Yassine Benzia (; born 8 September 1994) is a professional footballer who plays for Azerbaijan Premier League club Qarabağ. Born in France, he represents the Algeria national team. He mainly plays as an attacking or a central midfielder but can also play as a winger or striker.

He began his professional career at Olympique Lyonnais, where he played 53 total games and scored 6 goals, winning the 2012 Trophée des Champions. In August 2015, he was signed by Lille.

Benzia was a France youth international, having represented his nation at under-16, under-17, under-18 and under-21 level. He played with the under-17 team at the 2011 FIFA U-17 World Cup. In March 2016, FIFA approved his request to change his international allegiance to Algeria.

Club career

Lyon
Following the 2011 FIFA U-17 World Cup Benzia signed his first professional contract with Lyon, agreeing to a three-year deal on 27 October 2011. He was subsequently promoted to the senior team by manager Rémi Garde and assigned the number 25 shirt. Benzia made his professional debut on 20 May 2012 in the last game of the league season at home to Nice, appearing as a substitute for Jimmy Briand for the final minutes of the 4–3 loss.
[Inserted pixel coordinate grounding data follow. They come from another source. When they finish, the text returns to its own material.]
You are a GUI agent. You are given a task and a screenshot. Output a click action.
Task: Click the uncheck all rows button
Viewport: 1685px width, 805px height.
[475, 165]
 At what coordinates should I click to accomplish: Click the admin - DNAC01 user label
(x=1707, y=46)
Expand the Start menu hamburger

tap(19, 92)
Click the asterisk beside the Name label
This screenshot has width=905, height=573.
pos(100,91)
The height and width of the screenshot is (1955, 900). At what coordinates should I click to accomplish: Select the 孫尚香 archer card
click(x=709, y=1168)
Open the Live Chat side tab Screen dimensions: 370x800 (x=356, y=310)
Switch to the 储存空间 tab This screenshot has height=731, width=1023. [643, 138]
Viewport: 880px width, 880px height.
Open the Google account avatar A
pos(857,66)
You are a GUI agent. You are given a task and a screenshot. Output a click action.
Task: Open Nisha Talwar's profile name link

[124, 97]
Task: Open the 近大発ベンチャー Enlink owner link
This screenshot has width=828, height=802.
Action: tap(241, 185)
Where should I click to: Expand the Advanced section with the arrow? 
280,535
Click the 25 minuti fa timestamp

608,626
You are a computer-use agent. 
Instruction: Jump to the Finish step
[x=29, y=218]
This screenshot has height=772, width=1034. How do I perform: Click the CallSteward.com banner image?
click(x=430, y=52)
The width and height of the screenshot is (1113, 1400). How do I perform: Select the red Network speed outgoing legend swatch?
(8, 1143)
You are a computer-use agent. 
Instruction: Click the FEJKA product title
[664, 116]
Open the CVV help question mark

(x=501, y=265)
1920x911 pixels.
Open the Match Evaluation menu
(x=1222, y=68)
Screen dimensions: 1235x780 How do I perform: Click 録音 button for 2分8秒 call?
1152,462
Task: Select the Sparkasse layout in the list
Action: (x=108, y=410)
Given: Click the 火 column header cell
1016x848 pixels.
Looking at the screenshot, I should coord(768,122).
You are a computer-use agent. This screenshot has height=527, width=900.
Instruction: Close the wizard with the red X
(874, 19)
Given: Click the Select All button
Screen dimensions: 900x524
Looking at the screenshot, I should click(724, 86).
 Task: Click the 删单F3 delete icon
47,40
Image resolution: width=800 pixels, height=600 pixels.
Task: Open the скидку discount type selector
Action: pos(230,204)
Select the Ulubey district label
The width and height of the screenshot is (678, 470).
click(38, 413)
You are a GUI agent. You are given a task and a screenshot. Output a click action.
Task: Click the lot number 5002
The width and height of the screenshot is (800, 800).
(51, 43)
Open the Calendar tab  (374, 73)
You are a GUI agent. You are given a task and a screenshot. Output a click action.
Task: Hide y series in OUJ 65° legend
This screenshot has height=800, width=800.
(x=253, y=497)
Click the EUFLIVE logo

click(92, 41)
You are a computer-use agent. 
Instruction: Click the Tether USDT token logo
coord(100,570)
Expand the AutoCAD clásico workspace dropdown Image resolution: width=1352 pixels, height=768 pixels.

Benzia came on as a 66th-minute substitute for Bafétimbi Gomis in the 2012 Trophée des Champions against Montpellier at New Jersey's Red Bull Arena on 28 July, and scored in Lyon's penalty shootout victory after a 2–2 draw. On 22 November, he scored his first professional goal to open a 1–1 draw at Sparta Prague in the group stage of the UEFA Europa League. He scored again in the competition's next game, a 2–0 win at the Stade de Gerland against Hapoel Ironi Kiryat Shmona, but did not find the net again for the rest of the season.

On 16 August 2013, Benzia scored his first Ligue 1 goal, opening a 3–1 win at Sochaux on the first day of the season and also assisting Alexandre Lacazette and Yoann Gourcuff for the other two goals. He added his only other goal of the season on 8 December in a win by the same score at Bastia.

Lille
On 31 August 2015, Benzia signed a four-year deal at fellow Ligue 1 club Lille for a fee of around €1 million.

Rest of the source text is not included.